__WHAT THE TASK ASKS__: Please give the listing again in its entirety, exactly as written.

__TASK INPUTS__:
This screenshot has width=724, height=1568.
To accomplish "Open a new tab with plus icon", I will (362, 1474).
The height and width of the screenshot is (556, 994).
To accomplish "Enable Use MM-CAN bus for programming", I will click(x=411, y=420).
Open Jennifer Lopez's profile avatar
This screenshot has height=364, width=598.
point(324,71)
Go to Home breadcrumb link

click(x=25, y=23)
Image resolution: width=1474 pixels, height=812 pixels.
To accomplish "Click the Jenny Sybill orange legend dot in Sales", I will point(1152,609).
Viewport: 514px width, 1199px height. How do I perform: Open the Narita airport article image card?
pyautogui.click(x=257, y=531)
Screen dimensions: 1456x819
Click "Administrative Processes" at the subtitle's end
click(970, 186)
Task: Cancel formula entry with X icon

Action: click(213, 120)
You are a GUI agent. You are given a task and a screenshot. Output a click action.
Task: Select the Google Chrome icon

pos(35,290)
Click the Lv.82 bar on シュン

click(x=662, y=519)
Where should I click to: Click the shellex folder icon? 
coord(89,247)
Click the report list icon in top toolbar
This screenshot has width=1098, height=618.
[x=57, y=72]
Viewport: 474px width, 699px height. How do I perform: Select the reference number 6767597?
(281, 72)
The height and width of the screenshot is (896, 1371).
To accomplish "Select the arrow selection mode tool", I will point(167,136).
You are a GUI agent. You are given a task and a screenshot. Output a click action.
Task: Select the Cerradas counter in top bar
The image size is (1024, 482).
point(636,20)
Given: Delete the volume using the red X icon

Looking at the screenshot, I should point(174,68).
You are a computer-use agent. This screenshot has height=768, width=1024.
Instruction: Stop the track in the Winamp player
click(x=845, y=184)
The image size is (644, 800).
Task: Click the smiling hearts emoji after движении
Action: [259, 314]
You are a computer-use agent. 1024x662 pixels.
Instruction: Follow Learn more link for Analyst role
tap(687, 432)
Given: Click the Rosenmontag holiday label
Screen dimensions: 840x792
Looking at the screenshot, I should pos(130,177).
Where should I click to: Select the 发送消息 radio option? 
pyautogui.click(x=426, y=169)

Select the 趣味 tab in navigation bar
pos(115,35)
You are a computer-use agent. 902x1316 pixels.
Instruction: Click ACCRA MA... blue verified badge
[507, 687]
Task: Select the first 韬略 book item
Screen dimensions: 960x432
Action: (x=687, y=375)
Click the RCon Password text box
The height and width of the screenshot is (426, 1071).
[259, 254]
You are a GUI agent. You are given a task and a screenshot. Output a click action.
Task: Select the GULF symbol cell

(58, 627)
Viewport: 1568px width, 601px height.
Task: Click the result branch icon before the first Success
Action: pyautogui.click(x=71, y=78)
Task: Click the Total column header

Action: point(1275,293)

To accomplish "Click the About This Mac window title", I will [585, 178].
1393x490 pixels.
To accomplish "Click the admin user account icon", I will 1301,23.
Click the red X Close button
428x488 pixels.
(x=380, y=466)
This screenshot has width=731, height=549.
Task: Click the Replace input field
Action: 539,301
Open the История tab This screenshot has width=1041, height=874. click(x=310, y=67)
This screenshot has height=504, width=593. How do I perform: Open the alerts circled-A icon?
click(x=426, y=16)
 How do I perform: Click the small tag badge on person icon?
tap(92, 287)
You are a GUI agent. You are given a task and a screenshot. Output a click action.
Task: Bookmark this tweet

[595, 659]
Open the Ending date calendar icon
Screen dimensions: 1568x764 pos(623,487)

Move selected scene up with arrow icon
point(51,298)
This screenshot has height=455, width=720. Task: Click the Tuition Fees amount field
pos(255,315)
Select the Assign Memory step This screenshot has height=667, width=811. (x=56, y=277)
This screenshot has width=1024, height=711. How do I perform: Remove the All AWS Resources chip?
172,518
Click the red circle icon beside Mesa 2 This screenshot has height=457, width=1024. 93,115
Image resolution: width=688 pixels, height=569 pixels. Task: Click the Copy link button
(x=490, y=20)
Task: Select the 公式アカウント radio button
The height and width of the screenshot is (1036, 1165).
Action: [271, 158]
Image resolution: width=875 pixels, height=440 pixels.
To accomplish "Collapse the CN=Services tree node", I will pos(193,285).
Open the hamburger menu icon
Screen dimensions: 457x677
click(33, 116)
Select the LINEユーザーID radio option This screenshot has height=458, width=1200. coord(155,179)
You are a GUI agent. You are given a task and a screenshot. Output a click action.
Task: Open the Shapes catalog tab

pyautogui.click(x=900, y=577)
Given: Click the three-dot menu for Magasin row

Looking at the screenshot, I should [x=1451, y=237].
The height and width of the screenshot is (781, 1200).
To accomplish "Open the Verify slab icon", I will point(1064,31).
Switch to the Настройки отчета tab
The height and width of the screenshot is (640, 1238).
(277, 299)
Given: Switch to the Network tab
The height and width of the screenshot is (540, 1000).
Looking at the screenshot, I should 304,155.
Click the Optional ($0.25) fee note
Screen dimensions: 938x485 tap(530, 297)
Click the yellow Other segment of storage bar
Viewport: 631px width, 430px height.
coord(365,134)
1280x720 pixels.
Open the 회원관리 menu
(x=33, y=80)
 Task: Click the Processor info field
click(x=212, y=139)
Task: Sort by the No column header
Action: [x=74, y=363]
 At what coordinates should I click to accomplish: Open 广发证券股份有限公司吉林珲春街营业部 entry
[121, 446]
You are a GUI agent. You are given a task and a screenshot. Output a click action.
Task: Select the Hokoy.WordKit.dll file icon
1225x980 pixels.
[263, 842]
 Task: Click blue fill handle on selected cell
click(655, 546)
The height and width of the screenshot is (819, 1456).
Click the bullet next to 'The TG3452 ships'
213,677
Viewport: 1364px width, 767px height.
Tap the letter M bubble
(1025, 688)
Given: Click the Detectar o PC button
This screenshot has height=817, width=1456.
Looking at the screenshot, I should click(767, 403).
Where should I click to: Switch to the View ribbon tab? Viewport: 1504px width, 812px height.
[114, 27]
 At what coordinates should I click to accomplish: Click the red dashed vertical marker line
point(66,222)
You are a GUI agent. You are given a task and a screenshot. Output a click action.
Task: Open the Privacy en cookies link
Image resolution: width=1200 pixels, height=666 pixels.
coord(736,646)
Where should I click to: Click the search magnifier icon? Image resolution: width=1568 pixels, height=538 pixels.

__TASK SOLUTION__:
This screenshot has width=724, height=1568.
To accomplish "Open a new tab with plus icon", I will (362, 1474).
The height and width of the screenshot is (556, 994).
To accomplish "Enable Use MM-CAN bus for programming", I will click(x=411, y=420).
Open Jennifer Lopez's profile avatar
This screenshot has height=364, width=598.
point(324,71)
Go to Home breadcrumb link

click(x=25, y=23)
Image resolution: width=1474 pixels, height=812 pixels.
To accomplish "Click the Jenny Sybill orange legend dot in Sales", I will point(1152,609).
Viewport: 514px width, 1199px height. How do I perform: Open the Narita airport article image card?
pyautogui.click(x=257, y=531)
Screen dimensions: 1456x819
Click "Administrative Processes" at the subtitle's end
click(970, 186)
Task: Cancel formula entry with X icon

Action: click(213, 120)
You are a GUI agent. You are given a task and a screenshot. Output a click action.
Task: Select the Google Chrome icon

pos(35,290)
Click the Lv.82 bar on シュン

click(x=662, y=519)
Where should I click to: Click the shellex folder icon? 
coord(89,247)
Click the report list icon in top toolbar
This screenshot has width=1098, height=618.
[x=57, y=72]
Viewport: 474px width, 699px height. How do I perform: Select the reference number 6767597?
(281, 72)
The height and width of the screenshot is (896, 1371).
To accomplish "Select the arrow selection mode tool", I will point(167,136).
You are a GUI agent. You are given a task and a screenshot. Output a click action.
Task: Select the Cerradas counter in top bar
The image size is (1024, 482).
point(636,20)
Given: Delete the volume using the red X icon

Looking at the screenshot, I should point(174,68).
You are a computer-use agent. This screenshot has height=768, width=1024.
Instruction: Stop the track in the Winamp player
click(x=845, y=184)
The image size is (644, 800).
Task: Click the smiling hearts emoji after движении
Action: [259, 314]
You are a computer-use agent. 1024x662 pixels.
Instruction: Follow Learn more link for Analyst role
tap(687, 432)
Given: Click the Rosenmontag holiday label
Screen dimensions: 840x792
Looking at the screenshot, I should pos(130,177).
Where should I click to: Select the 发送消息 radio option? 
pyautogui.click(x=426, y=169)

Select the 趣味 tab in navigation bar
pos(115,35)
You are a computer-use agent. 902x1316 pixels.
Instruction: Click ACCRA MA... blue verified badge
[507, 687]
Task: Select the first 韬略 book item
Screen dimensions: 960x432
Action: (x=687, y=375)
Click the RCon Password text box
The height and width of the screenshot is (426, 1071).
[259, 254]
You are a GUI agent. You are given a task and a screenshot. Output a click action.
Task: Select the GULF symbol cell

(58, 627)
Viewport: 1568px width, 601px height.
Task: Click the result branch icon before the first Success
Action: pyautogui.click(x=71, y=78)
Task: Click the Total column header

Action: point(1275,293)

To accomplish "Click the About This Mac window title", I will [585, 178].
1393x490 pixels.
To accomplish "Click the admin user account icon", I will 1301,23.
Click the red X Close button
428x488 pixels.
(x=380, y=466)
This screenshot has width=731, height=549.
Task: Click the Replace input field
Action: 539,301
Open the История tab This screenshot has width=1041, height=874. click(x=310, y=67)
This screenshot has height=504, width=593. How do I perform: Open the alerts circled-A icon?
click(x=426, y=16)
 How do I perform: Click the small tag badge on person icon?
tap(92, 287)
You are a GUI agent. You are given a task and a screenshot. Output a click action.
Task: Bookmark this tweet

[595, 659]
Open the Ending date calendar icon
Screen dimensions: 1568x764 pos(623,487)

Move selected scene up with arrow icon
point(51,298)
This screenshot has height=455, width=720. Task: Click the Tuition Fees amount field
pos(255,315)
Select the Assign Memory step This screenshot has height=667, width=811. (x=56, y=277)
This screenshot has width=1024, height=711. How do I perform: Remove the All AWS Resources chip?
172,518
Click the red circle icon beside Mesa 2 This screenshot has height=457, width=1024. 93,115
Image resolution: width=688 pixels, height=569 pixels. Task: Click the Copy link button
(x=490, y=20)
Task: Select the 公式アカウント radio button
The height and width of the screenshot is (1036, 1165).
Action: [271, 158]
Image resolution: width=875 pixels, height=440 pixels.
To accomplish "Collapse the CN=Services tree node", I will pos(193,285).
Open the hamburger menu icon
Screen dimensions: 457x677
click(33, 116)
Select the LINEユーザーID radio option This screenshot has height=458, width=1200. coord(155,179)
You are a GUI agent. You are given a task and a screenshot. Output a click action.
Task: Open the Shapes catalog tab

pyautogui.click(x=900, y=577)
Given: Click the three-dot menu for Magasin row

Looking at the screenshot, I should [x=1451, y=237].
The height and width of the screenshot is (781, 1200).
To accomplish "Open the Verify slab icon", I will point(1064,31).
Switch to the Настройки отчета tab
The height and width of the screenshot is (640, 1238).
(277, 299)
Given: Switch to the Network tab
The height and width of the screenshot is (540, 1000).
Looking at the screenshot, I should 304,155.
Click the Optional ($0.25) fee note
Screen dimensions: 938x485 tap(530, 297)
Click the yellow Other segment of storage bar
Viewport: 631px width, 430px height.
coord(365,134)
1280x720 pixels.
Open the 회원관리 menu
(x=33, y=80)
 Task: Click the Processor info field
click(x=212, y=139)
Task: Sort by the No column header
Action: [x=74, y=363]
 At what coordinates should I click to accomplish: Open 广发证券股份有限公司吉林珲春街营业部 entry
[121, 446]
You are a GUI agent. You are given a task and a screenshot. Output a click action.
Task: Select the Hokoy.WordKit.dll file icon
1225x980 pixels.
[263, 842]
 Task: Click blue fill handle on selected cell
click(655, 546)
The height and width of the screenshot is (819, 1456).
Click the bullet next to 'The TG3452 ships'
213,677
Viewport: 1364px width, 767px height.
Tap the letter M bubble
(1025, 688)
Given: Click the Detectar o PC button
This screenshot has height=817, width=1456.
Looking at the screenshot, I should click(767, 403).
Where should I click to: Switch to the View ribbon tab? Viewport: 1504px width, 812px height.
[114, 27]
 At what coordinates should I click to accomplish: Click the red dashed vertical marker line
point(66,222)
You are a GUI agent. You are given a task and a screenshot. Output a click action.
Task: Open the Privacy en cookies link
Image resolution: width=1200 pixels, height=666 pixels.
coord(736,646)
Where should I click to: Click the search magnifier icon? Image resolution: width=1568 pixels, height=538 pixels.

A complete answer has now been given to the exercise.